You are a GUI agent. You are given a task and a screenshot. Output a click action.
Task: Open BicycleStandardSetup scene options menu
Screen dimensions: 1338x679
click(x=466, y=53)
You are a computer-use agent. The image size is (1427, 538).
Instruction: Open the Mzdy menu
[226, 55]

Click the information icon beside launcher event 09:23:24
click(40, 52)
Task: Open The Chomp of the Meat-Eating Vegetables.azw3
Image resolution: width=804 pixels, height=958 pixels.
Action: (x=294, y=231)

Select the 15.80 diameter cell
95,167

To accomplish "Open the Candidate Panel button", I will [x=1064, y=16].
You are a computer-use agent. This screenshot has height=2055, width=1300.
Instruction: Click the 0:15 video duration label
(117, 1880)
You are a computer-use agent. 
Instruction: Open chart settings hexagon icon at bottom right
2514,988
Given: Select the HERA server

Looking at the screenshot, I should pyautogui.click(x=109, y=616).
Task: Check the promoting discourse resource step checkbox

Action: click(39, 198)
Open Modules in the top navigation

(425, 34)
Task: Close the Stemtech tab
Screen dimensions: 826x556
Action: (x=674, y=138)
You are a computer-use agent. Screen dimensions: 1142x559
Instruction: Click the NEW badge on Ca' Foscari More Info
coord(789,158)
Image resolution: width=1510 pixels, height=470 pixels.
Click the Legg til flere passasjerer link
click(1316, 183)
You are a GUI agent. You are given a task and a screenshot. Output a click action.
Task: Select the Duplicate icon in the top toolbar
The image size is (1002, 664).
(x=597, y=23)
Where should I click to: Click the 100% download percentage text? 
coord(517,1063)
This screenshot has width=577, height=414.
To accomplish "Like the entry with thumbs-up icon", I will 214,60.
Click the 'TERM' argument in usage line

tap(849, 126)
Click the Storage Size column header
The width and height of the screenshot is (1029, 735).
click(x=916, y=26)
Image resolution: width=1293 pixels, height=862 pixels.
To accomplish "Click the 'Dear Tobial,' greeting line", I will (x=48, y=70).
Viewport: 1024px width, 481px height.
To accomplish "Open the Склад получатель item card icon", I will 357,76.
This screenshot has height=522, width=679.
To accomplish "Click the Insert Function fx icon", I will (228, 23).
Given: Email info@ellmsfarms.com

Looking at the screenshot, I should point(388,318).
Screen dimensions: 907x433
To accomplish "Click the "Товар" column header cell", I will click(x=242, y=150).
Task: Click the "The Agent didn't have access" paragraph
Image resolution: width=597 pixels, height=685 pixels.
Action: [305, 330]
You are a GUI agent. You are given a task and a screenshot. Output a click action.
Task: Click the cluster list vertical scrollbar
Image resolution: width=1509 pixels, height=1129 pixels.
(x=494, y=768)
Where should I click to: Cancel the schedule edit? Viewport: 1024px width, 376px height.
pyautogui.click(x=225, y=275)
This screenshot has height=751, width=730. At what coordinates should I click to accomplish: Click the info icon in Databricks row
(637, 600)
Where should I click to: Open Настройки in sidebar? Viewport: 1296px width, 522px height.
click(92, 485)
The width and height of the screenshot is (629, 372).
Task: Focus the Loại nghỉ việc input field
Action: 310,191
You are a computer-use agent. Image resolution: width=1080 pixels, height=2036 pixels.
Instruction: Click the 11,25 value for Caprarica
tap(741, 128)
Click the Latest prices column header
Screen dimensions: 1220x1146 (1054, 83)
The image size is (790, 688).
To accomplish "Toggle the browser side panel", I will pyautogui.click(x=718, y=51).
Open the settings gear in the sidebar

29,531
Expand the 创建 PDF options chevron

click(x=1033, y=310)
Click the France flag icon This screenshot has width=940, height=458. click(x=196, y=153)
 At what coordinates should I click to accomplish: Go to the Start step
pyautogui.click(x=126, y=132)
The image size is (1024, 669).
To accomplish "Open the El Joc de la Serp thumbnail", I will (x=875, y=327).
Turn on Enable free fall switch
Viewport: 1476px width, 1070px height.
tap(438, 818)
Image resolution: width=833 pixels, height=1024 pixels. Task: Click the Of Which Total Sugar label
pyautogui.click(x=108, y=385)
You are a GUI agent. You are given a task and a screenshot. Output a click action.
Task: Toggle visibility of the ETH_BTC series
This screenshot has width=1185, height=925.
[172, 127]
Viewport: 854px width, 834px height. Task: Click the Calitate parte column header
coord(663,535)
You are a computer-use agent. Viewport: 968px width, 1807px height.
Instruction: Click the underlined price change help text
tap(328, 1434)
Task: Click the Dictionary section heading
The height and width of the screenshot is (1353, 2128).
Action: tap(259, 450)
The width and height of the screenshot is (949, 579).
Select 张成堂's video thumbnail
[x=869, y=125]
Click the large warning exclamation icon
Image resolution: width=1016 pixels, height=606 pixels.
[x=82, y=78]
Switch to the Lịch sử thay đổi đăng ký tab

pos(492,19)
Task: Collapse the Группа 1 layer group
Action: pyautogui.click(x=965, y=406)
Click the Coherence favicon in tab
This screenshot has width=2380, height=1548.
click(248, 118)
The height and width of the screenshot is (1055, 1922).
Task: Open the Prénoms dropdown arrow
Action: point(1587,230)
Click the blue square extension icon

++++++++++

Task
Copy out each line above, character for character.

Response to the task
You are a GUI agent. You are given a task and a screenshot. Output a click action.
Task: Open BicycleStandardSetup scene options menu
Screen dimensions: 1338x679
click(x=466, y=53)
You are a computer-use agent. The image size is (1427, 538).
Instruction: Open the Mzdy menu
[226, 55]

Click the information icon beside launcher event 09:23:24
click(40, 52)
Task: Open The Chomp of the Meat-Eating Vegetables.azw3
Image resolution: width=804 pixels, height=958 pixels.
Action: (x=294, y=231)

Select the 15.80 diameter cell
95,167

To accomplish "Open the Candidate Panel button", I will [x=1064, y=16].
You are a computer-use agent. This screenshot has height=2055, width=1300.
Instruction: Click the 0:15 video duration label
(117, 1880)
You are a computer-use agent. 
Instruction: Open chart settings hexagon icon at bottom right
2514,988
Given: Select the HERA server

Looking at the screenshot, I should pyautogui.click(x=109, y=616).
Task: Check the promoting discourse resource step checkbox

Action: click(39, 198)
Open Modules in the top navigation

(425, 34)
Task: Close the Stemtech tab
Screen dimensions: 826x556
Action: (x=674, y=138)
You are a computer-use agent. Screen dimensions: 1142x559
Instruction: Click the NEW badge on Ca' Foscari More Info
coord(789,158)
Image resolution: width=1510 pixels, height=470 pixels.
Click the Legg til flere passasjerer link
click(1316, 183)
You are a GUI agent. You are given a task and a screenshot. Output a click action.
Task: Select the Duplicate icon in the top toolbar
The image size is (1002, 664).
(x=597, y=23)
Where should I click to: Click the 100% download percentage text? 
coord(517,1063)
This screenshot has width=577, height=414.
To accomplish "Like the entry with thumbs-up icon", I will 214,60.
Click the 'TERM' argument in usage line

tap(849, 126)
Click the Storage Size column header
The width and height of the screenshot is (1029, 735).
click(x=916, y=26)
Image resolution: width=1293 pixels, height=862 pixels.
To accomplish "Click the 'Dear Tobial,' greeting line", I will (x=48, y=70).
Viewport: 1024px width, 481px height.
To accomplish "Open the Склад получатель item card icon", I will 357,76.
This screenshot has height=522, width=679.
To accomplish "Click the Insert Function fx icon", I will (228, 23).
Given: Email info@ellmsfarms.com

Looking at the screenshot, I should point(388,318).
Screen dimensions: 907x433
To accomplish "Click the "Товар" column header cell", I will click(x=242, y=150).
Task: Click the "The Agent didn't have access" paragraph
Image resolution: width=597 pixels, height=685 pixels.
Action: [305, 330]
You are a GUI agent. You are given a task and a screenshot. Output a click action.
Task: Click the cluster list vertical scrollbar
Image resolution: width=1509 pixels, height=1129 pixels.
(x=494, y=768)
Where should I click to: Cancel the schedule edit? Viewport: 1024px width, 376px height.
pyautogui.click(x=225, y=275)
This screenshot has height=751, width=730. At what coordinates should I click to accomplish: Click the info icon in Databricks row
(637, 600)
Where should I click to: Open Настройки in sidebar? Viewport: 1296px width, 522px height.
click(92, 485)
The width and height of the screenshot is (629, 372).
Task: Focus the Loại nghỉ việc input field
Action: 310,191
You are a computer-use agent. Image resolution: width=1080 pixels, height=2036 pixels.
Instruction: Click the 11,25 value for Caprarica
tap(741, 128)
Click the Latest prices column header
Screen dimensions: 1220x1146 (1054, 83)
The image size is (790, 688).
To accomplish "Toggle the browser side panel", I will pyautogui.click(x=718, y=51).
Open the settings gear in the sidebar

29,531
Expand the 创建 PDF options chevron

click(x=1033, y=310)
Click the France flag icon This screenshot has width=940, height=458. click(x=196, y=153)
 At what coordinates should I click to accomplish: Go to the Start step
pyautogui.click(x=126, y=132)
The image size is (1024, 669).
To accomplish "Open the El Joc de la Serp thumbnail", I will (x=875, y=327).
Turn on Enable free fall switch
Viewport: 1476px width, 1070px height.
tap(438, 818)
Image resolution: width=833 pixels, height=1024 pixels. Task: Click the Of Which Total Sugar label
pyautogui.click(x=108, y=385)
You are a GUI agent. You are given a task and a screenshot. Output a click action.
Task: Toggle visibility of the ETH_BTC series
This screenshot has width=1185, height=925.
[172, 127]
Viewport: 854px width, 834px height. Task: Click the Calitate parte column header
coord(663,535)
You are a computer-use agent. Viewport: 968px width, 1807px height.
Instruction: Click the underlined price change help text
tap(328, 1434)
Task: Click the Dictionary section heading
The height and width of the screenshot is (1353, 2128).
Action: tap(259, 450)
The width and height of the screenshot is (949, 579).
Select 张成堂's video thumbnail
[x=869, y=125]
Click the large warning exclamation icon
Image resolution: width=1016 pixels, height=606 pixels.
[x=82, y=78]
Switch to the Lịch sử thay đổi đăng ký tab

pos(492,19)
Task: Collapse the Группа 1 layer group
Action: pyautogui.click(x=965, y=406)
Click the Coherence favicon in tab
This screenshot has width=2380, height=1548.
click(248, 118)
The height and width of the screenshot is (1055, 1922).
Task: Open the Prénoms dropdown arrow
Action: point(1587,230)
Click the blue square extension icon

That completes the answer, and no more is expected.